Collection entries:
Segment Open
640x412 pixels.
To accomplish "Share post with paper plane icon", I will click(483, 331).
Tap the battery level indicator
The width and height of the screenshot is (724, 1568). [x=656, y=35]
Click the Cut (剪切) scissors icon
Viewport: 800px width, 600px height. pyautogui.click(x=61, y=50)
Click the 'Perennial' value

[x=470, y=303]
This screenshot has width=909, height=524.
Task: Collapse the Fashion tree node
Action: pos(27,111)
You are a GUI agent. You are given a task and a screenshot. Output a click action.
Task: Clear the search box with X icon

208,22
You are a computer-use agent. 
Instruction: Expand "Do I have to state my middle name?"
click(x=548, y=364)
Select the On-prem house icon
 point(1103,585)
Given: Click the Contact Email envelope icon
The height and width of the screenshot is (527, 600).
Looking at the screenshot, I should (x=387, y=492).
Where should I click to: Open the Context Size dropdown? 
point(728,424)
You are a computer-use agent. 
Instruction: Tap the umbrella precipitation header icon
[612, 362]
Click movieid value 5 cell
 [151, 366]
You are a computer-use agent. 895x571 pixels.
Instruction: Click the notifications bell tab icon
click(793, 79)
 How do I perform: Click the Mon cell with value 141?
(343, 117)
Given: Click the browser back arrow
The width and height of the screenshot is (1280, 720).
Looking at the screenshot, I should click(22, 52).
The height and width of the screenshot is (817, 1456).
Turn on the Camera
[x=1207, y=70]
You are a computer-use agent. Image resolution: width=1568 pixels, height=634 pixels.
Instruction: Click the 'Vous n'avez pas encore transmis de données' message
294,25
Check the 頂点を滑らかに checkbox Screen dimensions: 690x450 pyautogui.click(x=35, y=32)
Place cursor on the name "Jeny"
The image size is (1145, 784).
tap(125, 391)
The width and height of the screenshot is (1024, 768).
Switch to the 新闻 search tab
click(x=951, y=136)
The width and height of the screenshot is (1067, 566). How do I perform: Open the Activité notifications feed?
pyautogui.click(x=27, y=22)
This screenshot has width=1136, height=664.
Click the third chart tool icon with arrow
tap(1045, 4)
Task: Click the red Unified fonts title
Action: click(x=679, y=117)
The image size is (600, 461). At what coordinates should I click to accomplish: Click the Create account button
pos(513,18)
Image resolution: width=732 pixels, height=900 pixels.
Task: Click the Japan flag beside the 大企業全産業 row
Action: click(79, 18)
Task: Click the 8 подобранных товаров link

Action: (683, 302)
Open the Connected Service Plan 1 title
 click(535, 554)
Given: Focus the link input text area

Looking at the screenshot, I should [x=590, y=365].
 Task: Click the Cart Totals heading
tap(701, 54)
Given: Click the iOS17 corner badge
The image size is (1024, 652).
Segment Closed
TASK TO COMPLETE
Search the data for the string "agent" and copy each line where it appears.

ANSWER FOR THE TASK
You are a GUI agent. You are given a task and a screenshot. Output a click action.
You are a computer-use agent. 
You are a computer-use agent. 
You are a computer-use agent. 895x571 pixels.
You are a computer-use agent. Image resolution: width=1568 pixels, height=634 pixels.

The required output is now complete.